Le socialisme communautaire d’Evo Morales

Suite à l’effondrement de l’administration Mesa, des élections anticipées ont eu lieu en décembre 2005, au cours desquelles l’ancien cultivateur de coca Evo Morales Ayma en est sorti victorieux. Le 18 décembre 2005, le président désigné a réalisé deux premières historiques avec son parti MAS (Movimento al Socialismo), fondé en 1999 : l’élection du premier président indigène bolivien et la première victoire électorale avec une majorité absolue de 54% au premier tour.

Le socialisme, ou plus précisément socialismo comunitario – le socialisme communautaire –, l’objectif à long terme du MAS, doit se construire progressivement, selon Garcia Linera, vice-président de Morales. Ce dernier présente en détail l’idéologie économique dans « SOCIALISMO COMUNITARIO. Un horizonte de época ».

Pour atteindre cet objectif, le MAS repose sur un modèle de développement marxiste qui s’écarte des principes néolibéraux des anciens gouvernements boliviens.

La première législature de Morales est à classer avant tout dans le contexte de cette orientation politique du MAS. Elle se caractérise par la nationalisation des secteurs des hydrocarbures, du pétrole et du gaz, qui a accéléré la croissance significative des exportations, principalement liées à ces matières premières, avec un record de 13 milliards USD en 2014, ainsi que l’adoption de la nouvelle constitution en 2009. L’économie bolivienne a globalement triplé sous le patronage du MAS, la pauvreté a diminué de moitié et la classe moyenne a augmenté de 10%.

Evo Morales, en route pour un quatrième mandat

Evo Morales, se considérant comme l’homme de la situation pour le poste suprême de l’Etat bolivien, présente sa candidature pour la cinquième fois consécutive. Il est important de rappeler que ce dernier ne fut pas élu lors de sa première candidature en 2002, car arrivé deuxième derrière Gonzalo Sánchez de Lozada.

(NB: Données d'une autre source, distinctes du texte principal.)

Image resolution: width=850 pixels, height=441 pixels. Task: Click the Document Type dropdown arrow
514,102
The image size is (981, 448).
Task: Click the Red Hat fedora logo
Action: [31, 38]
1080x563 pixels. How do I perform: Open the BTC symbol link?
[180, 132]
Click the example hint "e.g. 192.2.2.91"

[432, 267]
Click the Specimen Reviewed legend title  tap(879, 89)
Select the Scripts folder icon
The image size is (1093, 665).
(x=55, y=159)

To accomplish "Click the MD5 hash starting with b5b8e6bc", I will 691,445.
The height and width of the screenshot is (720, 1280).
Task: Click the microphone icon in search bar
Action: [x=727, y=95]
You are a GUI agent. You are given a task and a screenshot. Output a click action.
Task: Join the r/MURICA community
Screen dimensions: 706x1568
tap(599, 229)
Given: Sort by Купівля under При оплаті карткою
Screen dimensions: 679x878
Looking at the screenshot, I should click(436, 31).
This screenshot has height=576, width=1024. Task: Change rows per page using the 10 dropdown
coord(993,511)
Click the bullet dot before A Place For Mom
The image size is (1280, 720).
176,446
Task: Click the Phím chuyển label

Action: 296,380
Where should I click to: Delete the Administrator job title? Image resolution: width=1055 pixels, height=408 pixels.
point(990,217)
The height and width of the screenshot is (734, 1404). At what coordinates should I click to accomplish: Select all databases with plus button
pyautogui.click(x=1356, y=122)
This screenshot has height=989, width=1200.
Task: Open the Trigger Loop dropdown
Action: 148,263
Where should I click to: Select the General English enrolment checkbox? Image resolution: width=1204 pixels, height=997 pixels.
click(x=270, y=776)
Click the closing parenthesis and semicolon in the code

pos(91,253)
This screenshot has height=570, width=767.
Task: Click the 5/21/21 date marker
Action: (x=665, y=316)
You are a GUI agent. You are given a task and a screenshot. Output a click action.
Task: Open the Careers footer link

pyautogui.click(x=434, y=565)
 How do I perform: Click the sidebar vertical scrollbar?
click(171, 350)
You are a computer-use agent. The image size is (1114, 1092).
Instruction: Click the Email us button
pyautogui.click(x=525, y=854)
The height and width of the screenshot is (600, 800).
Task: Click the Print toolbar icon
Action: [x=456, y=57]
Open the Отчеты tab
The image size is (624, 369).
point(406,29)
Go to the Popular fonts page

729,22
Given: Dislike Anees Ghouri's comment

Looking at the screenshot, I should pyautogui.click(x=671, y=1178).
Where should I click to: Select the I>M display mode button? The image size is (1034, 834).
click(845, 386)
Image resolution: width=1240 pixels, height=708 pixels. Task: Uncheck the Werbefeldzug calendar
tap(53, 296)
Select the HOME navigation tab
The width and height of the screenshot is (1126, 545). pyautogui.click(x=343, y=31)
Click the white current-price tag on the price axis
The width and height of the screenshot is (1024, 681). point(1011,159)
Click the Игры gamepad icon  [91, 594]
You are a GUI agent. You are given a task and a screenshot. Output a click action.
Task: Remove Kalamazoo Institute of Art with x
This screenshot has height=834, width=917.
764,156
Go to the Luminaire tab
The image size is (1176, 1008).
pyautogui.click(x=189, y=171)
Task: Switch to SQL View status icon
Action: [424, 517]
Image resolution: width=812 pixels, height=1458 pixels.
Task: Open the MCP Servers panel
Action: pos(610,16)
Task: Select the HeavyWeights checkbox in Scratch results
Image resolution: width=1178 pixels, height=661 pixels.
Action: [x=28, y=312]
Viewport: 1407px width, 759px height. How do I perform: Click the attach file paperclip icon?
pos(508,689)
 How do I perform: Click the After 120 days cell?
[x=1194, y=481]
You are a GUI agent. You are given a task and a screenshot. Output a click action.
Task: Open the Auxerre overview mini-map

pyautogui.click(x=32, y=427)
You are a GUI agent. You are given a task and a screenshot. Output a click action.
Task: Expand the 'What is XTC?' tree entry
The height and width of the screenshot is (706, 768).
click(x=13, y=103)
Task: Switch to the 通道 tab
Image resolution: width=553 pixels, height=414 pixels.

Morales a adopté au cours de son premier mandat la nouvelle constitution – Constitución Política del Estado Plurinacional de Bolivia – laquelle priorise le concept autochtone du Buen Vivir visant les droits et l’autonomie des peuples autochtones. Il limite aussi dans la même constitution la réélection du président à deux mandats, comme l’article 168 de la constitution dispose :

Artículo 168.

El periodo de mandato de la Presidenta o del Presidente y de la Vicepresidenta o del Vicepresidente del Estado es de cinco años, y pueden ser reelectas o reelectos por una sola vez de manera continua.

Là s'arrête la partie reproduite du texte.